→ **Exercise requirements**
Exact repetition of the data below is required.

→ **Excerpted data**
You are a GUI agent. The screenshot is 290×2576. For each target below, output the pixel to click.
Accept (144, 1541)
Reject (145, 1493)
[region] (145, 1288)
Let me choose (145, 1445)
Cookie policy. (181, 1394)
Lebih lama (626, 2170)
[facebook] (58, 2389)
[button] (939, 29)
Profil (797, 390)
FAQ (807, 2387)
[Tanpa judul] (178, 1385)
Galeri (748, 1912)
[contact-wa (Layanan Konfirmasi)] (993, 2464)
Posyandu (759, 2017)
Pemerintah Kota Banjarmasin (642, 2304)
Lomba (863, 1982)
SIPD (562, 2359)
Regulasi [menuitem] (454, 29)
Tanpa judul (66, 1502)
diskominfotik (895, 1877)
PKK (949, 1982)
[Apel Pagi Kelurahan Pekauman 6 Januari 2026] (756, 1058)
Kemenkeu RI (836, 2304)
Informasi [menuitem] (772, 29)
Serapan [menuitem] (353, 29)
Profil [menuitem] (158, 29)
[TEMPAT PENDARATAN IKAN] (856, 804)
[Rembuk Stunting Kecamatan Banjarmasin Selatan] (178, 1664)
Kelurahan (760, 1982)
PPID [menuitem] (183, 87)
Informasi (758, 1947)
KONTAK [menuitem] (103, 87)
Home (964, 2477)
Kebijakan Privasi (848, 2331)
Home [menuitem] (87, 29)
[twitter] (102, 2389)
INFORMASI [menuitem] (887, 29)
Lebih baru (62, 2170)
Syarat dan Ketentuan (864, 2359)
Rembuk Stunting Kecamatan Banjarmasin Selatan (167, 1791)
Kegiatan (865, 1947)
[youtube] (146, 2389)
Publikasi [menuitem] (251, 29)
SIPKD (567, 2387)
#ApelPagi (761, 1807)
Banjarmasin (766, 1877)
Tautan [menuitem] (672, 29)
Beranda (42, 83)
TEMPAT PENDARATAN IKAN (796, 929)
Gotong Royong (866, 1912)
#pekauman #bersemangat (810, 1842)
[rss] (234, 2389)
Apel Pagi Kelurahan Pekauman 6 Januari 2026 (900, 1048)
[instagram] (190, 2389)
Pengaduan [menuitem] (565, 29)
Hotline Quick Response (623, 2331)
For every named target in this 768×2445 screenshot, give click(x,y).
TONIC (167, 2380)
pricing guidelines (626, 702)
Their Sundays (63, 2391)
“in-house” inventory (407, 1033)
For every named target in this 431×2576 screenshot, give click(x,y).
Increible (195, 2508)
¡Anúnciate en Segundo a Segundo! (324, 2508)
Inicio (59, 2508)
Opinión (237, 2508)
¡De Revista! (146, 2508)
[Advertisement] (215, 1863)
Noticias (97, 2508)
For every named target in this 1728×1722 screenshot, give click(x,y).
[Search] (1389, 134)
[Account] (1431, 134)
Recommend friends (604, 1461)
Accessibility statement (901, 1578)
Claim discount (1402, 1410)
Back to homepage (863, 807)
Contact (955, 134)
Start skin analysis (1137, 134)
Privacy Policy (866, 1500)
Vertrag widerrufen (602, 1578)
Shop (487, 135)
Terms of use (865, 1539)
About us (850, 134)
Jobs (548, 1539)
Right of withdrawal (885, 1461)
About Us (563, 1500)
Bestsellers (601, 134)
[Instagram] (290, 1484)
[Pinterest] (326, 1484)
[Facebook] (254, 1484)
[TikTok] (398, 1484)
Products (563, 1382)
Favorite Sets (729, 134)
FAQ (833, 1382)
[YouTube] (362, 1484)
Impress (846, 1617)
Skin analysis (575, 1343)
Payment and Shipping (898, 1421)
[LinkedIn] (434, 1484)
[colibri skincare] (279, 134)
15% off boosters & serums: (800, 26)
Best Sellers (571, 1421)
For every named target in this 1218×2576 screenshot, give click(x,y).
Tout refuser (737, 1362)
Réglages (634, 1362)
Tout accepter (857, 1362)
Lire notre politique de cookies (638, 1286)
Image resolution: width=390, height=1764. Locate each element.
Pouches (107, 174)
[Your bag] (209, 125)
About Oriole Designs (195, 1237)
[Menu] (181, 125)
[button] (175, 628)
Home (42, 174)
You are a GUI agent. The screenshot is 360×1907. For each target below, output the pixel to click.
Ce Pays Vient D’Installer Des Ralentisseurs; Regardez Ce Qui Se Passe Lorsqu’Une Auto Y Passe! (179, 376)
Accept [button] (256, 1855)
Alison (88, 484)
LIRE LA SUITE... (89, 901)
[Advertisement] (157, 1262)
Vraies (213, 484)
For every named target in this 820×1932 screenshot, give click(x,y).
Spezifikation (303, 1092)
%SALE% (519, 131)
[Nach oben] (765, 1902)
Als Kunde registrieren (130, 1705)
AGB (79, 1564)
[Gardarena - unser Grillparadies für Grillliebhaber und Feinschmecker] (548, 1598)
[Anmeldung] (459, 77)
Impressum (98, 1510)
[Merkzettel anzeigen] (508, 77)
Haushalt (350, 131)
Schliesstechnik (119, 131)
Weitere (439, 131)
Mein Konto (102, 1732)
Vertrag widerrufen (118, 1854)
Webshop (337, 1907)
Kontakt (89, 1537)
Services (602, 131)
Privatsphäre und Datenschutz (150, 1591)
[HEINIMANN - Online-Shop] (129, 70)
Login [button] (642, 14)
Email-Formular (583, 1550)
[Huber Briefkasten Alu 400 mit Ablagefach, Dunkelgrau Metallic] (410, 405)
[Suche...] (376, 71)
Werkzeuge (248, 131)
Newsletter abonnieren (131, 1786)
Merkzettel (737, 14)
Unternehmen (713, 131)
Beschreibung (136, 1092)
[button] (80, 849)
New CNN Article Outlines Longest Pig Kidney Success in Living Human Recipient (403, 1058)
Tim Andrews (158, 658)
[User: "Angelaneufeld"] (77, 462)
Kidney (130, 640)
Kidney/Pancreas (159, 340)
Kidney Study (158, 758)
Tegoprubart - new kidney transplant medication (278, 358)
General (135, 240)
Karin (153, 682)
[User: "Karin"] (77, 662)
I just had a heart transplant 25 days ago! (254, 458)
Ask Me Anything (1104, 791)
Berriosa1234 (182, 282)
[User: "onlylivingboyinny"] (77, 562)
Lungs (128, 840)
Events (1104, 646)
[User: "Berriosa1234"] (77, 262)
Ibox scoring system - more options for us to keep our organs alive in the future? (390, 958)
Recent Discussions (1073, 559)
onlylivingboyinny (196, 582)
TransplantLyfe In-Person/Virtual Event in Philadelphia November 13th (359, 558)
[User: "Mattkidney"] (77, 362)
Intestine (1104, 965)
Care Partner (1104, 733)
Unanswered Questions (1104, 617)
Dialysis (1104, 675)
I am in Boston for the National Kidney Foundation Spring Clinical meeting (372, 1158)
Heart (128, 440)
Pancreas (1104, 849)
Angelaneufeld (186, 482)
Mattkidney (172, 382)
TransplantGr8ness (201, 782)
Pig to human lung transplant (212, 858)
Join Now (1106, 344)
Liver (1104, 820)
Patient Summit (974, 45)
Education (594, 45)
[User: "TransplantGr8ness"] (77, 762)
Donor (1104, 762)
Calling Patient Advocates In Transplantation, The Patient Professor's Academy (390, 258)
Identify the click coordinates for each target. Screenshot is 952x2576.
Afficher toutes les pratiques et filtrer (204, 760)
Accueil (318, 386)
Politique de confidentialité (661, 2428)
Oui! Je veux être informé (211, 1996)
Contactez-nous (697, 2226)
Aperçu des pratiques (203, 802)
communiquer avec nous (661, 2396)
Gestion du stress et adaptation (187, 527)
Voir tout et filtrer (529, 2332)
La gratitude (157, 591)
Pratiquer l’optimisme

→ **Response**
You are a GUI agent. The screenshot is 290×2576. For each target below, output the pixel to click.
Accept (144, 1541)
Reject (145, 1493)
[region] (145, 1288)
Let me choose (145, 1445)
Cookie policy. (181, 1394)
Lebih lama (626, 2170)
[facebook] (58, 2389)
[button] (939, 29)
Profil (797, 390)
FAQ (807, 2387)
[Tanpa judul] (178, 1385)
Galeri (748, 1912)
[contact-wa (Layanan Konfirmasi)] (993, 2464)
Posyandu (759, 2017)
Pemerintah Kota Banjarmasin (642, 2304)
Lomba (863, 1982)
SIPD (562, 2359)
Regulasi [menuitem] (454, 29)
Tanpa judul (66, 1502)
diskominfotik (895, 1877)
PKK (949, 1982)
[Apel Pagi Kelurahan Pekauman 6 Januari 2026] (756, 1058)
Kemenkeu RI (836, 2304)
Informasi [menuitem] (772, 29)
Serapan [menuitem] (353, 29)
Profil [menuitem] (158, 29)
[TEMPAT PENDARATAN IKAN] (856, 804)
[Rembuk Stunting Kecamatan Banjarmasin Selatan] (178, 1664)
Kelurahan (760, 1982)
PPID [menuitem] (183, 87)
Informasi (758, 1947)
KONTAK [menuitem] (103, 87)
Home (964, 2477)
Kebijakan Privasi (848, 2331)
Home [menuitem] (87, 29)
[twitter] (102, 2389)
INFORMASI [menuitem] (887, 29)
Lebih baru (62, 2170)
Syarat dan Ketentuan (864, 2359)
Rembuk Stunting Kecamatan Banjarmasin Selatan (167, 1791)
Kegiatan (865, 1947)
[youtube] (146, 2389)
Publikasi [menuitem] (251, 29)
SIPKD (567, 2387)
#ApelPagi (761, 1807)
Banjarmasin (766, 1877)
Tautan [menuitem] (672, 29)
Beranda (42, 83)
TEMPAT PENDARATAN IKAN (796, 929)
Gotong Royong (866, 1912)
#pekauman #bersemangat (810, 1842)
[rss] (234, 2389)
Apel Pagi Kelurahan Pekauman 6 Januari 2026 (900, 1048)
[instagram] (190, 2389)
Pengaduan [menuitem] (565, 29)
Hotline Quick Response (623, 2331)
For every named target in this 768×2445 screenshot, give click(x,y).
TONIC (167, 2380)
pricing guidelines (626, 702)
Their Sundays (63, 2391)
“in-house” inventory (407, 1033)
For every named target in this 431×2576 screenshot, give click(x,y).
Increible (195, 2508)
¡Anúnciate en Segundo a Segundo! (324, 2508)
Inicio (59, 2508)
Opinión (237, 2508)
¡De Revista! (146, 2508)
[Advertisement] (215, 1863)
Noticias (97, 2508)
For every named target in this 1728×1722 screenshot, give click(x,y).
[Search] (1389, 134)
[Account] (1431, 134)
Recommend friends (604, 1461)
Accessibility statement (901, 1578)
Claim discount (1402, 1410)
Back to homepage (863, 807)
Contact (955, 134)
Start skin analysis (1137, 134)
Privacy Policy (866, 1500)
Vertrag widerrufen (602, 1578)
Shop (487, 135)
Terms of use (865, 1539)
About us (850, 134)
Jobs (548, 1539)
Right of withdrawal (885, 1461)
About Us (563, 1500)
Bestsellers (601, 134)
[Instagram] (290, 1484)
[Pinterest] (326, 1484)
[Facebook] (254, 1484)
[TikTok] (398, 1484)
Products (563, 1382)
Favorite Sets (729, 134)
FAQ (833, 1382)
[YouTube] (362, 1484)
Impress (846, 1617)
Skin analysis (575, 1343)
Payment and Shipping (898, 1421)
[LinkedIn] (434, 1484)
[colibri skincare] (279, 134)
15% off boosters & serums: (800, 26)
Best Sellers (571, 1421)
For every named target in this 1218×2576 screenshot, give click(x,y).
Tout refuser (737, 1362)
Réglages (634, 1362)
Tout accepter (857, 1362)
Lire notre politique de cookies (638, 1286)
Image resolution: width=390, height=1764. Locate each element.
Pouches (107, 174)
[Your bag] (209, 125)
About Oriole Designs (195, 1237)
[Menu] (181, 125)
[button] (175, 628)
Home (42, 174)
You are a GUI agent. The screenshot is 360×1907. For each target below, output the pixel to click.
Ce Pays Vient D’Installer Des Ralentisseurs; Regardez Ce Qui Se Passe Lorsqu’Une Auto Y Passe! (179, 376)
Accept [button] (256, 1855)
Alison (88, 484)
LIRE LA SUITE... (89, 901)
[Advertisement] (157, 1262)
Vraies (213, 484)
For every named target in this 820×1932 screenshot, give click(x,y).
Spezifikation (303, 1092)
%SALE% (519, 131)
[Nach oben] (765, 1902)
Als Kunde registrieren (130, 1705)
AGB (79, 1564)
[Gardarena - unser Grillparadies für Grillliebhaber und Feinschmecker] (548, 1598)
[Anmeldung] (459, 77)
Impressum (98, 1510)
[Merkzettel anzeigen] (508, 77)
Haushalt (350, 131)
Schliesstechnik (119, 131)
Weitere (439, 131)
Mein Konto (102, 1732)
Vertrag widerrufen (118, 1854)
Webshop (337, 1907)
Kontakt (89, 1537)
Services (602, 131)
Privatsphäre und Datenschutz (150, 1591)
[HEINIMANN - Online-Shop] (129, 70)
Login [button] (642, 14)
Email-Formular (583, 1550)
[Huber Briefkasten Alu 400 mit Ablagefach, Dunkelgrau Metallic] (410, 405)
[Suche...] (376, 71)
Werkzeuge (248, 131)
Newsletter abonnieren (131, 1786)
Merkzettel (737, 14)
Unternehmen (713, 131)
Beschreibung (136, 1092)
[button] (80, 849)
New CNN Article Outlines Longest Pig Kidney Success in Living Human Recipient (403, 1058)
Tim Andrews (158, 658)
[User: "Angelaneufeld"] (77, 462)
Kidney (130, 640)
Kidney/Pancreas (159, 340)
Kidney Study (158, 758)
Tegoprubart - new kidney transplant medication (278, 358)
General (135, 240)
Karin (153, 682)
[User: "Karin"] (77, 662)
I just had a heart transplant 25 days ago! (254, 458)
Ask Me Anything (1104, 791)
Berriosa1234 (182, 282)
[User: "onlylivingboyinny"] (77, 562)
Lungs (128, 840)
Events (1104, 646)
[User: "Berriosa1234"] (77, 262)
Ibox scoring system - more options for us to keep our organs alive in the future? (390, 958)
Recent Discussions (1073, 559)
onlylivingboyinny (196, 582)
TransplantLyfe In-Person/Virtual Event in Philadelphia November 13th (359, 558)
[User: "Mattkidney"] (77, 362)
Intestine (1104, 965)
Care Partner (1104, 733)
Unanswered Questions (1104, 617)
Dialysis (1104, 675)
I am in Boston for the National Kidney Foundation Spring Clinical meeting (372, 1158)
Heart (128, 440)
Pancreas (1104, 849)
Angelaneufeld (186, 482)
Mattkidney (172, 382)
TransplantGr8ness (201, 782)
Pig to human lung transplant (212, 858)
Join Now (1106, 344)
Liver (1104, 820)
Patient Summit (974, 45)
Education (594, 45)
[User: "TransplantGr8ness"] (77, 762)
Donor (1104, 762)
Calling Patient Advocates In Transplantation, The Patient Professor's Academy (390, 258)
Identify the click coordinates for each target. Screenshot is 952x2576.
Afficher toutes les pratiques et filtrer (204, 760)
Accueil (318, 386)
Politique de confidentialité (661, 2428)
Oui! Je veux être informé (211, 1996)
Contactez-nous (697, 2226)
Aperçu des pratiques (203, 802)
communiquer avec nous (661, 2396)
Gestion du stress et adaptation (187, 527)
Voir tout et filtrer (529, 2332)
La gratitude (157, 591)
Pratiquer l’optimisme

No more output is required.